### [Entries provided]
_ _ _ _

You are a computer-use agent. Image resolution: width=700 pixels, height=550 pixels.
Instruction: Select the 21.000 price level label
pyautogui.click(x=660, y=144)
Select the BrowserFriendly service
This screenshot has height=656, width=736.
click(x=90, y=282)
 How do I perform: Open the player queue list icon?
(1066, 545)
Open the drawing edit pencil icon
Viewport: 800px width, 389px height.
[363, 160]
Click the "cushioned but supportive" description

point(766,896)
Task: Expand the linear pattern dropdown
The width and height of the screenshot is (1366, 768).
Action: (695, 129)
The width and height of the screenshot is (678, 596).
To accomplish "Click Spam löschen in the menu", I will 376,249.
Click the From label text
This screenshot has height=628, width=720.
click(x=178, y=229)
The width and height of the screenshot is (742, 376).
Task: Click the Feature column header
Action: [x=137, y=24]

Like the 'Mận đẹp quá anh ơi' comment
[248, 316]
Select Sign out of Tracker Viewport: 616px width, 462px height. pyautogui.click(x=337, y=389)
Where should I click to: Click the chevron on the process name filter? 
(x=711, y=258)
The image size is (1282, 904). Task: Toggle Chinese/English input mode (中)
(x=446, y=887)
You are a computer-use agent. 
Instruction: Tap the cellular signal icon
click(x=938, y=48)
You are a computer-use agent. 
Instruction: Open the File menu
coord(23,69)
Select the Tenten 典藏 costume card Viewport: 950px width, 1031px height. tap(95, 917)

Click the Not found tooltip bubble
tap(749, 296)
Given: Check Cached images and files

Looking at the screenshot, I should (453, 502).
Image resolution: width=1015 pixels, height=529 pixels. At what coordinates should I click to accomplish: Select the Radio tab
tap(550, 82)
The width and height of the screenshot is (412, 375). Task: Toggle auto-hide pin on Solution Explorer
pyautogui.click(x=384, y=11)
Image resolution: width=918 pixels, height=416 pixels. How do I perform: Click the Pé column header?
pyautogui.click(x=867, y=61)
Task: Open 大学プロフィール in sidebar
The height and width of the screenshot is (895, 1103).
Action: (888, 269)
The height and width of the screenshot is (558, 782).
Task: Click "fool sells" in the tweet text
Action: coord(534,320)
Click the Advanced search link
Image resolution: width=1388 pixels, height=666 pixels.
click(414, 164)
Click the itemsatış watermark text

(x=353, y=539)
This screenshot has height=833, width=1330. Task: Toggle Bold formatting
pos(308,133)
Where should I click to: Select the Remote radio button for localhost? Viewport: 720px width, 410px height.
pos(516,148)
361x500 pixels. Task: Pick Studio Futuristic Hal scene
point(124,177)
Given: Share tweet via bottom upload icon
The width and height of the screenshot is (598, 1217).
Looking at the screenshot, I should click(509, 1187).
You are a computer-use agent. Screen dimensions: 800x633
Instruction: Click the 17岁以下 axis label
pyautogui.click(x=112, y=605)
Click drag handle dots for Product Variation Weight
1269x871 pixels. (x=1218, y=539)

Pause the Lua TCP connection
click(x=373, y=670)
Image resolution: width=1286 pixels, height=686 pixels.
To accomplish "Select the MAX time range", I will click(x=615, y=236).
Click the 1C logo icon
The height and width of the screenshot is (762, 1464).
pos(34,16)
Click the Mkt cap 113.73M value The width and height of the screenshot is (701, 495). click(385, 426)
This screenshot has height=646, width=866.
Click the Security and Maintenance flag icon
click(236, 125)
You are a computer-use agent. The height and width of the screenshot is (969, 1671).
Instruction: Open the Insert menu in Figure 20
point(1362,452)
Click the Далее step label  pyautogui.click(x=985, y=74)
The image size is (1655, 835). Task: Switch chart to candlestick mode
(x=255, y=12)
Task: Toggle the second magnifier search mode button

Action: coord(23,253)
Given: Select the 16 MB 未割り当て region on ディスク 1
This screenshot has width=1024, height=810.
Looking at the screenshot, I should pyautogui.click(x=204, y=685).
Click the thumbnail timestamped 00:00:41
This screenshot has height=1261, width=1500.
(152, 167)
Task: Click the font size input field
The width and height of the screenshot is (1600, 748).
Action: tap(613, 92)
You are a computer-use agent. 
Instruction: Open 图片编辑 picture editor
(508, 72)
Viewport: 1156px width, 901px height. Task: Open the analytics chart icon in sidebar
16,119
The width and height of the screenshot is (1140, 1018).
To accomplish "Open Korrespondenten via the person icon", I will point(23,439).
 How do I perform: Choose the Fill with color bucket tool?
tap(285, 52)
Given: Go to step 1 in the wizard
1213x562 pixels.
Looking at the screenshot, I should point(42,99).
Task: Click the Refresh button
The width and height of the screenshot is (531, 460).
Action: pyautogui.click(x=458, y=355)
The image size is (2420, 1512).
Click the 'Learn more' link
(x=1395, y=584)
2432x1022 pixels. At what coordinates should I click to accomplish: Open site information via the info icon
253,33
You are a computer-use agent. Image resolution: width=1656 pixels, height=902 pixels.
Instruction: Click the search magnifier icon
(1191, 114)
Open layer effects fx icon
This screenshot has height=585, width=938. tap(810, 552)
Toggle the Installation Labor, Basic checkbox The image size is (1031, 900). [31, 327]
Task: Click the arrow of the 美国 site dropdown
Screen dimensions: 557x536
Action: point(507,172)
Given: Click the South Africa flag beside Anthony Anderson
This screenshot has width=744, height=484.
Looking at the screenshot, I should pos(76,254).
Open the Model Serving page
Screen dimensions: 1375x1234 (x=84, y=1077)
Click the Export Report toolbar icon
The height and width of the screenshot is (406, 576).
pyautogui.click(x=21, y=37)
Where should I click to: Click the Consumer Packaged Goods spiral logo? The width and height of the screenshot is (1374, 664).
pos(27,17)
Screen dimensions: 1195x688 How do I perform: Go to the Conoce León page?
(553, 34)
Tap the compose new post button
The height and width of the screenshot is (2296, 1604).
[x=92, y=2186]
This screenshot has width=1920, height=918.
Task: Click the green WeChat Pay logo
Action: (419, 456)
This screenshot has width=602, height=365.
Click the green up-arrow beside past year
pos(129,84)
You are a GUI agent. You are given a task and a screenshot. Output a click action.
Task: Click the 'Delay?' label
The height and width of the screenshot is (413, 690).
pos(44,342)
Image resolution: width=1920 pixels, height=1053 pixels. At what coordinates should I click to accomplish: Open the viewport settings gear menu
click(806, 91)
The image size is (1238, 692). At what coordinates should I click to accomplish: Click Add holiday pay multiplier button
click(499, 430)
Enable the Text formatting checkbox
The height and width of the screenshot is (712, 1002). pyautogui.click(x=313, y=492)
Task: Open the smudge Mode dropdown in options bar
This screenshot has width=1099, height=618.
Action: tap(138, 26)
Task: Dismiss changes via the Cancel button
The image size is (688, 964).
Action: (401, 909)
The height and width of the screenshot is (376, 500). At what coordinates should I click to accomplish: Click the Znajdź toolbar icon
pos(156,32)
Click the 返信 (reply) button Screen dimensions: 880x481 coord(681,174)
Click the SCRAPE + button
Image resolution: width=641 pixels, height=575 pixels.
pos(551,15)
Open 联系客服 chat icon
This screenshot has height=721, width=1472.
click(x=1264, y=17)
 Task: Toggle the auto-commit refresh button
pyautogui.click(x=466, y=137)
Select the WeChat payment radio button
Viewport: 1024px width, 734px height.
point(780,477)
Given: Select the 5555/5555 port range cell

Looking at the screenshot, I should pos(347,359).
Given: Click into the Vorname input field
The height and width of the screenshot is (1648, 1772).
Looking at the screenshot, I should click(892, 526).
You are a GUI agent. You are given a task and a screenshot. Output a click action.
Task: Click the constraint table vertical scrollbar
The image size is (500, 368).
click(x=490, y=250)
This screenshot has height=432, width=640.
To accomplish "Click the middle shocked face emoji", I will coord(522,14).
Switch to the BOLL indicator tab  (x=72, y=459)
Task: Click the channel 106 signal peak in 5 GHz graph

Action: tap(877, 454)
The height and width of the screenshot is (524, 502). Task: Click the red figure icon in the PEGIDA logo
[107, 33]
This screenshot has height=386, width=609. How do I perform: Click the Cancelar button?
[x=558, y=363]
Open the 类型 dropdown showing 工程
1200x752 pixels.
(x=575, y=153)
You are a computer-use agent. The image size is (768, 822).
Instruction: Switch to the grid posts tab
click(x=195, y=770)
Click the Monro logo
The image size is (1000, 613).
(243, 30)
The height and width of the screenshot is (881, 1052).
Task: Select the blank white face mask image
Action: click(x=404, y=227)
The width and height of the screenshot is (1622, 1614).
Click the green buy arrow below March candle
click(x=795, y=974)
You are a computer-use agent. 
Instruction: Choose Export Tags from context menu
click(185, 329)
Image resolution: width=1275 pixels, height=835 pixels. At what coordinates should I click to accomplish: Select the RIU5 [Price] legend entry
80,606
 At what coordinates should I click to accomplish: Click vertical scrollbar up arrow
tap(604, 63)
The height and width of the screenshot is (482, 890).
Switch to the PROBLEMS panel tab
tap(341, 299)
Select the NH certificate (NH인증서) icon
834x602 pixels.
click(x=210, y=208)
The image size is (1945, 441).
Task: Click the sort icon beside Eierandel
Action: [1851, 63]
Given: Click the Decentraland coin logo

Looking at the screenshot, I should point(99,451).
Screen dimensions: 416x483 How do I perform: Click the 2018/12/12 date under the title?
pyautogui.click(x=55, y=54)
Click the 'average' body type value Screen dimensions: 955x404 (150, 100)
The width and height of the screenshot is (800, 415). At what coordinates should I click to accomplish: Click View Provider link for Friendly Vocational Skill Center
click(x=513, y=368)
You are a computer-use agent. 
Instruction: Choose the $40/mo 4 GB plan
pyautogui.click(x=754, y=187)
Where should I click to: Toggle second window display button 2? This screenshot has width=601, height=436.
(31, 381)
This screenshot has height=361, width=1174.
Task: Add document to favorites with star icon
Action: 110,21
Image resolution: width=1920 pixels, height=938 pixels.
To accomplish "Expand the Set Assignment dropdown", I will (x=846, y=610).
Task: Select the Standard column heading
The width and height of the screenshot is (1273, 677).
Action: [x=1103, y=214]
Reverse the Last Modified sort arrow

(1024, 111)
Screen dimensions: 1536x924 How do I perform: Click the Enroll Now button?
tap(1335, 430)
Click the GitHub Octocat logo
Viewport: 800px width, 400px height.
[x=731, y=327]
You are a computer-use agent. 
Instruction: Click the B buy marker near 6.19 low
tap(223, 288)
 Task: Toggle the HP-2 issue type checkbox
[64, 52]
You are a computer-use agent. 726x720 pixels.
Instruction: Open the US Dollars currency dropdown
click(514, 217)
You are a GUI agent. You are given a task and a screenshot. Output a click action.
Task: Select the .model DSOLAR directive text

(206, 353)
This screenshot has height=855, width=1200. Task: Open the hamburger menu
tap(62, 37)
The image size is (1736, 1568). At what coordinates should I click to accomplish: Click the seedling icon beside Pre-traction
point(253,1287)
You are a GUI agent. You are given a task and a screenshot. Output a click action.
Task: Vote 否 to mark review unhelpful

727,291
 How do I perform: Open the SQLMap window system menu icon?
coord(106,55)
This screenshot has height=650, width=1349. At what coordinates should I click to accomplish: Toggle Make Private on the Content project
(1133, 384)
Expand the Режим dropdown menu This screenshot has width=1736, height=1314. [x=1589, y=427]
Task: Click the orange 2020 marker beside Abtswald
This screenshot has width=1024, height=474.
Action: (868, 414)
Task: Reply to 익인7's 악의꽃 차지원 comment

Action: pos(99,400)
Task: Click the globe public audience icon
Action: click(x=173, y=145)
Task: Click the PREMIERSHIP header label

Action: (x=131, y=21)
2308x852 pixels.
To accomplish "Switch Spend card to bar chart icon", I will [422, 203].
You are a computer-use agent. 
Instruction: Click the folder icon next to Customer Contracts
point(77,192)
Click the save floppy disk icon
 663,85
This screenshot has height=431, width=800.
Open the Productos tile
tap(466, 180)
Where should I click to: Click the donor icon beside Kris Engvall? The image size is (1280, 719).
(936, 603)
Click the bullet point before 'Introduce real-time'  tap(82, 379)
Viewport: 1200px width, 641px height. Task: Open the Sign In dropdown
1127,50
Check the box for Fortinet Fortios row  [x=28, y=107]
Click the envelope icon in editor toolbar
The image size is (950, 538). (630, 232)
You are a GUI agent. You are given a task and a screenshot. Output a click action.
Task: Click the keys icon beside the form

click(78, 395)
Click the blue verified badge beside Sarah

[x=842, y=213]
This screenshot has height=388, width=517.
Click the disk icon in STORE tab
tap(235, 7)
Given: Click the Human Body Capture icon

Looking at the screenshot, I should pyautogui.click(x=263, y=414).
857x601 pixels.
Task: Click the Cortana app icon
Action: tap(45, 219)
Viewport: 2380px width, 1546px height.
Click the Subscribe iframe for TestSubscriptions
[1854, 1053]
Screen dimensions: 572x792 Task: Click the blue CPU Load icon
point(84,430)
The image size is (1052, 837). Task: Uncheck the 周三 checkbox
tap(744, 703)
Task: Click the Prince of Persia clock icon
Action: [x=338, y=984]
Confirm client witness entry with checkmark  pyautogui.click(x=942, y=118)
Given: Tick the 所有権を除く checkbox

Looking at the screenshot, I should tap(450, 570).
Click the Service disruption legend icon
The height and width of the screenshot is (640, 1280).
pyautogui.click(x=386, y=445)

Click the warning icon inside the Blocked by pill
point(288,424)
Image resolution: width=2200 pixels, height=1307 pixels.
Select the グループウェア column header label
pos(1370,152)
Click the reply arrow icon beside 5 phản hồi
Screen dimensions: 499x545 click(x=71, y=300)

_ _ _ _

### [Try it]
Find and copy each line of the listing above that holds the word "card".

### [Your solution]
Select the Tenten 典藏 costume card Viewport: 950px width, 1031px height. tap(95, 917)
To accomplish "Switch Spend card to bar chart icon", I will [422, 203].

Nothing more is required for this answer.